Start of DATA EXTRACTS

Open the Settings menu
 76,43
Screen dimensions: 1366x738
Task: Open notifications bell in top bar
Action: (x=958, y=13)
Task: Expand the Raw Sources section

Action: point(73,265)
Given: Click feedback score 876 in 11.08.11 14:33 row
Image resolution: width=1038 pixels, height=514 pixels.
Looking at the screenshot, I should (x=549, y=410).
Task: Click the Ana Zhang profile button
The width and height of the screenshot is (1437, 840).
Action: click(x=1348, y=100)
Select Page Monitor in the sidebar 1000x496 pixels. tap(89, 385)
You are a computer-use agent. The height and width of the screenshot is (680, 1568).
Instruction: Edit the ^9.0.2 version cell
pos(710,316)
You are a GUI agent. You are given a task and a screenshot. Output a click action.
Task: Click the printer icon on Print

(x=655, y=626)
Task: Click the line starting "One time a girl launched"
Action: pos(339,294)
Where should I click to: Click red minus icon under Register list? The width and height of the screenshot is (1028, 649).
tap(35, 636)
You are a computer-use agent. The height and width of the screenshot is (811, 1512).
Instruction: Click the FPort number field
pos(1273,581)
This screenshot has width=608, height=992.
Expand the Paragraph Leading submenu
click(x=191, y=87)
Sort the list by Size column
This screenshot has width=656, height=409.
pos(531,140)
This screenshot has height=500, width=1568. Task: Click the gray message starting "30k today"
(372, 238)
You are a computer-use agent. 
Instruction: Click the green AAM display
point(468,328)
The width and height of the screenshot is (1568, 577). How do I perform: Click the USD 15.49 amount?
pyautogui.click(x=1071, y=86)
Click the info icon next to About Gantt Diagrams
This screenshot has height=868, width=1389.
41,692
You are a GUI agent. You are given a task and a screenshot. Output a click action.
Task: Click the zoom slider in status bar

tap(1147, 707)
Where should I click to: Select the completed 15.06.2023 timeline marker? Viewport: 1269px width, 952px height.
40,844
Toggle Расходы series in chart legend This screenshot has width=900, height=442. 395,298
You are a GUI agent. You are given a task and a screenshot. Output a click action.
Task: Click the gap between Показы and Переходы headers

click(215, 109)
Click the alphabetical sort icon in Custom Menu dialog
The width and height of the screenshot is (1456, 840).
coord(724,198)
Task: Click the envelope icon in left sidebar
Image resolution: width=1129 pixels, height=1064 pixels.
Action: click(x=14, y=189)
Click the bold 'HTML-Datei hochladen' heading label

End of DATA EXTRACTS

All entries above are to be reproduced exactly.

Open the Settings menu
 76,43
Screen dimensions: 1366x738
Task: Open notifications bell in top bar
Action: (x=958, y=13)
Task: Expand the Raw Sources section

Action: point(73,265)
Given: Click feedback score 876 in 11.08.11 14:33 row
Image resolution: width=1038 pixels, height=514 pixels.
Looking at the screenshot, I should (x=549, y=410).
Task: Click the Ana Zhang profile button
The width and height of the screenshot is (1437, 840).
Action: click(x=1348, y=100)
Select Page Monitor in the sidebar 1000x496 pixels. tap(89, 385)
You are a computer-use agent. The height and width of the screenshot is (680, 1568).
Instruction: Edit the ^9.0.2 version cell
pos(710,316)
You are a GUI agent. You are given a task and a screenshot. Output a click action.
Task: Click the printer icon on Print

(x=655, y=626)
Task: Click the line starting "One time a girl launched"
Action: pos(339,294)
Where should I click to: Click red minus icon under Register list? The width and height of the screenshot is (1028, 649).
tap(35, 636)
You are a computer-use agent. The height and width of the screenshot is (811, 1512).
Instruction: Click the FPort number field
pos(1273,581)
This screenshot has width=608, height=992.
Expand the Paragraph Leading submenu
click(x=191, y=87)
Sort the list by Size column
This screenshot has width=656, height=409.
pos(531,140)
This screenshot has height=500, width=1568. Task: Click the gray message starting "30k today"
(372, 238)
You are a computer-use agent. 
Instruction: Click the green AAM display
point(468,328)
The width and height of the screenshot is (1568, 577). How do I perform: Click the USD 15.49 amount?
pyautogui.click(x=1071, y=86)
Click the info icon next to About Gantt Diagrams
This screenshot has height=868, width=1389.
41,692
You are a GUI agent. You are given a task and a screenshot. Output a click action.
Task: Click the zoom slider in status bar

tap(1147, 707)
Where should I click to: Select the completed 15.06.2023 timeline marker? Viewport: 1269px width, 952px height.
40,844
Toggle Расходы series in chart legend This screenshot has width=900, height=442. 395,298
You are a GUI agent. You are given a task and a screenshot. Output a click action.
Task: Click the gap between Показы and Переходы headers

click(215, 109)
Click the alphabetical sort icon in Custom Menu dialog
The width and height of the screenshot is (1456, 840).
coord(724,198)
Task: Click the envelope icon in left sidebar
Image resolution: width=1129 pixels, height=1064 pixels.
Action: click(x=14, y=189)
Click the bold 'HTML-Datei hochladen' heading label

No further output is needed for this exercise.